THE INSTRUCTIONS FOR MEMBERS FOR REMOTE E-VOTING AND JOINING EXTRA-ORDINARY GENERAL MEETING ARE AS UNDER :-

The remote e-voting period begins on Tuesday, 17[th] June, 2025 and ends on Thursday, 19[th] June, 2025. The remote e-voting module shall be disabled by NSDL for voting thereafter. The Members, whose names appear in the Register of Members / Beneficial Owners as on the cut-off date i.e. Friday, 13[th] June, 2025, may cast their vote electronically. The voting right of shareholders shall be in proportion to their share in the paid-up equity share capital of the Company as on the cut-off date, being Friday, 13[th] June, 2025.

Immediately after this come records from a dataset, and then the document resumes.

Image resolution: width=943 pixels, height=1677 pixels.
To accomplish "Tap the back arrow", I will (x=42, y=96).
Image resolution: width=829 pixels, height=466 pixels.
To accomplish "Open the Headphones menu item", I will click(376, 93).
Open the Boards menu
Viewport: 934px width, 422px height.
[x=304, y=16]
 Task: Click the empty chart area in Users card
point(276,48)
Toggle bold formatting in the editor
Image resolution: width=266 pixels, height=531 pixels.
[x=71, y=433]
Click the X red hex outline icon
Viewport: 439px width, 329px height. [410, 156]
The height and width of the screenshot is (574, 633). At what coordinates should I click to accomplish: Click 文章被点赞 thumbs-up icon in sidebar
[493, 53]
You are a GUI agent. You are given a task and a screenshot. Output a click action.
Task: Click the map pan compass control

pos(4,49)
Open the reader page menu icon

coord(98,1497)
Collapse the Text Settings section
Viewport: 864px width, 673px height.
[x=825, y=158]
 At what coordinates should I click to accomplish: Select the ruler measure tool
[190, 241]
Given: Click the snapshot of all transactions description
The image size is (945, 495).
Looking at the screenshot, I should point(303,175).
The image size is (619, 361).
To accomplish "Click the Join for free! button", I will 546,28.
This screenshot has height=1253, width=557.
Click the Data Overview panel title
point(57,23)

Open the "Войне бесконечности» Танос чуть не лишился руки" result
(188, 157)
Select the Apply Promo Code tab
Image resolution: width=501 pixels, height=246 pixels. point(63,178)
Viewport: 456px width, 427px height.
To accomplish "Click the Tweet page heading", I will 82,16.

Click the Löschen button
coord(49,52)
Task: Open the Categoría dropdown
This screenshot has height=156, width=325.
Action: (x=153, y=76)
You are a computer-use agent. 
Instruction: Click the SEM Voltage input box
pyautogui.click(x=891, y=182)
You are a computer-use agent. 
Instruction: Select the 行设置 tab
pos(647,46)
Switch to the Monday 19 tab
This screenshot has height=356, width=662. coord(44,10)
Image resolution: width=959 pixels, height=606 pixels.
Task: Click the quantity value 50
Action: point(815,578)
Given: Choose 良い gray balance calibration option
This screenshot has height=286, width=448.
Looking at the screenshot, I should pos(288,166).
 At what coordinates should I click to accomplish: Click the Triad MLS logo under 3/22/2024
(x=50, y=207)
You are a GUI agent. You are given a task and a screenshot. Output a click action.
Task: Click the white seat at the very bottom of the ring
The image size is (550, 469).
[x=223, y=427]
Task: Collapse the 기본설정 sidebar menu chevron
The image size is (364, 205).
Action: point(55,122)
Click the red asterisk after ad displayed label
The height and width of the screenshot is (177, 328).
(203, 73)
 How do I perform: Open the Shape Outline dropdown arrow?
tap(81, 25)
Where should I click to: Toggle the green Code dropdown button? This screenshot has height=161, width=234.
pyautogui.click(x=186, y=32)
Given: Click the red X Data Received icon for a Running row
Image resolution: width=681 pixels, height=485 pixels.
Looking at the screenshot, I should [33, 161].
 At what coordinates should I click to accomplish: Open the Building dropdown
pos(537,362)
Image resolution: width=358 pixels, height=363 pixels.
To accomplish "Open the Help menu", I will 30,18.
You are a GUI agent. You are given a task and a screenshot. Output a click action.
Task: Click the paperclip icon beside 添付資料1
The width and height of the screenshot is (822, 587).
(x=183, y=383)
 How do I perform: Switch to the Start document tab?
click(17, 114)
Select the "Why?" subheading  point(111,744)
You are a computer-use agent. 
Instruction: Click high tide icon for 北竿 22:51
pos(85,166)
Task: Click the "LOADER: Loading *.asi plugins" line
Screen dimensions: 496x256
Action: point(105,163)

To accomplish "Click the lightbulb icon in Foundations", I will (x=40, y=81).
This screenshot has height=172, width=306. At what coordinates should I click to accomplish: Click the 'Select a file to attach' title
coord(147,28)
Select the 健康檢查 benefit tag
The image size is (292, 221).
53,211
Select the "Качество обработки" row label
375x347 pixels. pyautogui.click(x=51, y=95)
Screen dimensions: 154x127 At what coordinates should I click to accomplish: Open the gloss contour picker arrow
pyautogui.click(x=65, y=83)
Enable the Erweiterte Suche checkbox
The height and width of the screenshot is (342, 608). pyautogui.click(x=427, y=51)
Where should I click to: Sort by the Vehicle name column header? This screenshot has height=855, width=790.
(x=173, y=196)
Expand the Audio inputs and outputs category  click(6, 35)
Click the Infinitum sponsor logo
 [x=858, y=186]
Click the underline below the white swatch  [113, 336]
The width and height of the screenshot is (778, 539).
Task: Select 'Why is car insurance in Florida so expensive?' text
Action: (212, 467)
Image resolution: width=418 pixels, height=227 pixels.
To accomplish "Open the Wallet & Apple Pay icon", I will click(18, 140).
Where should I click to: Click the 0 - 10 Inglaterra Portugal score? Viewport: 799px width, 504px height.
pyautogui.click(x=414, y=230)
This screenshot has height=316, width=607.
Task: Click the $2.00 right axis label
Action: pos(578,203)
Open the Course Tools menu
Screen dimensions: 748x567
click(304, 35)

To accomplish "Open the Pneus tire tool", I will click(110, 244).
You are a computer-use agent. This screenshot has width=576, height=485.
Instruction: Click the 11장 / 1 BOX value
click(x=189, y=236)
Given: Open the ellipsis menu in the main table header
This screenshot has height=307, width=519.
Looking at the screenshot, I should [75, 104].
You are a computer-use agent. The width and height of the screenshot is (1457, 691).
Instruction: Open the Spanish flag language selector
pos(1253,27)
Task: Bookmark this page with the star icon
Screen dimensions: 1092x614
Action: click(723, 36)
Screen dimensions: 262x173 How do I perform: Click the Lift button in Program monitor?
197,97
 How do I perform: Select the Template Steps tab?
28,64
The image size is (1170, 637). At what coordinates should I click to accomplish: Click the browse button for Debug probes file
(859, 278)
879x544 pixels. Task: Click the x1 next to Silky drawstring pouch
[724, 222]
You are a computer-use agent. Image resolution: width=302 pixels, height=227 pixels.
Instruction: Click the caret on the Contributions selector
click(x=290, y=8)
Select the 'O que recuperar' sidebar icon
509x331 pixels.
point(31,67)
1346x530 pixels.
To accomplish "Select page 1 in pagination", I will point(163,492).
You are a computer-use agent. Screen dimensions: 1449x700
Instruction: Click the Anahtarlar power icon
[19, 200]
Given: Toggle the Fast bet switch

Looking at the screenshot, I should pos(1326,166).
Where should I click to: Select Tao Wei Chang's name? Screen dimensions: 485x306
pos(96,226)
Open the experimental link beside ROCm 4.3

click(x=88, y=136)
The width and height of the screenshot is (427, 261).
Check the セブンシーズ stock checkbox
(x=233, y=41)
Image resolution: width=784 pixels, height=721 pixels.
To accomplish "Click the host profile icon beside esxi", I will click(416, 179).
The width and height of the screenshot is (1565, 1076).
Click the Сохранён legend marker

- How do I vote electronically using NSDL e Voting system?

The way to vote electronically on NSDL e-Voting system consists of “Two Steps” which are mentioned below:

- Step 1: Access to NSDL e Voting system

- A) Login method for e Voting and joining virtual meeting for Individual shareholders holding securities in demat mode

  • In terms of SEBI circular dated December 9, 2020 on e Voting facility provided by Listed Companies, Individual shareholders holding securities in demat mode are allowed to vote through their demat account maintained with Depositories and Depository Participants. Shareholders are advised to update their mobile number and email Id in their demat accounts in order to access e-Voting facility.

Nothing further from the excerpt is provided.